▶ _TO DO_
Find the line holding "Where should I click to: Open" in the entries below. Give it again exactly, along with every line after it up to and including the line holding "Task: Click the Google".

(DATA UNDER STUDY Opens)

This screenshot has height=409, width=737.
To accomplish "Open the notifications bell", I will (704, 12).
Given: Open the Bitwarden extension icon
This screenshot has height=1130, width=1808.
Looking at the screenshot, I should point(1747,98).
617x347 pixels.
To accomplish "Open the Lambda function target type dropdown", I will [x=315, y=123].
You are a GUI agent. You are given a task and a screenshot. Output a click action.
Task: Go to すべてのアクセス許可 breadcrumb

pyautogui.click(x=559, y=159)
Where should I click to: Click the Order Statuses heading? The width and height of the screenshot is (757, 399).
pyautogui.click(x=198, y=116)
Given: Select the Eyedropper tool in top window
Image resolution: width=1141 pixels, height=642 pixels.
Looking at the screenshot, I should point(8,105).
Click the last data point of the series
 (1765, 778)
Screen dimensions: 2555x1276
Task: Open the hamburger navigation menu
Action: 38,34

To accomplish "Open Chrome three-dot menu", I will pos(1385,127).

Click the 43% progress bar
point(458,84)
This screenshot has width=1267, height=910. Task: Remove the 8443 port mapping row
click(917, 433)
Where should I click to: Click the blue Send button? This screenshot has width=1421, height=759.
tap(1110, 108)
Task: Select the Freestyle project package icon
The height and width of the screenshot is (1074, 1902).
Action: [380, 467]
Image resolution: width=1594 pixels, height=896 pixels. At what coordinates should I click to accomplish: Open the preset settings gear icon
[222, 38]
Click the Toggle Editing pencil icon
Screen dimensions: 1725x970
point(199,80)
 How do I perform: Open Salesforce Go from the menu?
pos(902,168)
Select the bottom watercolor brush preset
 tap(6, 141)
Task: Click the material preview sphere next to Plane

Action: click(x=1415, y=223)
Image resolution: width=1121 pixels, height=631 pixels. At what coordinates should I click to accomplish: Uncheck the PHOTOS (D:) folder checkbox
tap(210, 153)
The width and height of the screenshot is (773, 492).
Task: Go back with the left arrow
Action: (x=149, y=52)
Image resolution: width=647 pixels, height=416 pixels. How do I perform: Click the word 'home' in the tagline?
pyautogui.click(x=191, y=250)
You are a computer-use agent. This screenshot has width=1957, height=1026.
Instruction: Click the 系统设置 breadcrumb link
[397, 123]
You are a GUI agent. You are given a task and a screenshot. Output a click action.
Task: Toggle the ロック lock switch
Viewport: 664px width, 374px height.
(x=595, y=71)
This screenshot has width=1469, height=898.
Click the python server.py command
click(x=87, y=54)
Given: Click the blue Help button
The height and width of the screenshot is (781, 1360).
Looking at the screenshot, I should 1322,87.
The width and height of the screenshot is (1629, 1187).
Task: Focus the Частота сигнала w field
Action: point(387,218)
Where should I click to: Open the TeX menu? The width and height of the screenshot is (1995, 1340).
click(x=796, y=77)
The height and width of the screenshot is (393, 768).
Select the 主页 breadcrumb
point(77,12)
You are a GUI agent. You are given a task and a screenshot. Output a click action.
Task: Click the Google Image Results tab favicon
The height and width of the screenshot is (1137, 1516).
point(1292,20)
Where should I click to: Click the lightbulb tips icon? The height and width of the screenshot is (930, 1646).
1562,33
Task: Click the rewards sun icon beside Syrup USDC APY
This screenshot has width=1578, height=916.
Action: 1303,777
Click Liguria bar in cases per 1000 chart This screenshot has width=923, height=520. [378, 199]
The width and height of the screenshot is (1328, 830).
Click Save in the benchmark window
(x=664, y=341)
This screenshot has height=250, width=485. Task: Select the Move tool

(DATA UNDER STUDY Closes)

▶ _SOLUTION TO THE PROBLEM_
Where should I click to: Open the TeX menu? The width and height of the screenshot is (1995, 1340).
click(x=796, y=77)
The height and width of the screenshot is (393, 768).
Select the 主页 breadcrumb
point(77,12)
You are a GUI agent. You are given a task and a screenshot. Output a click action.
Task: Click the Google Image Results tab favicon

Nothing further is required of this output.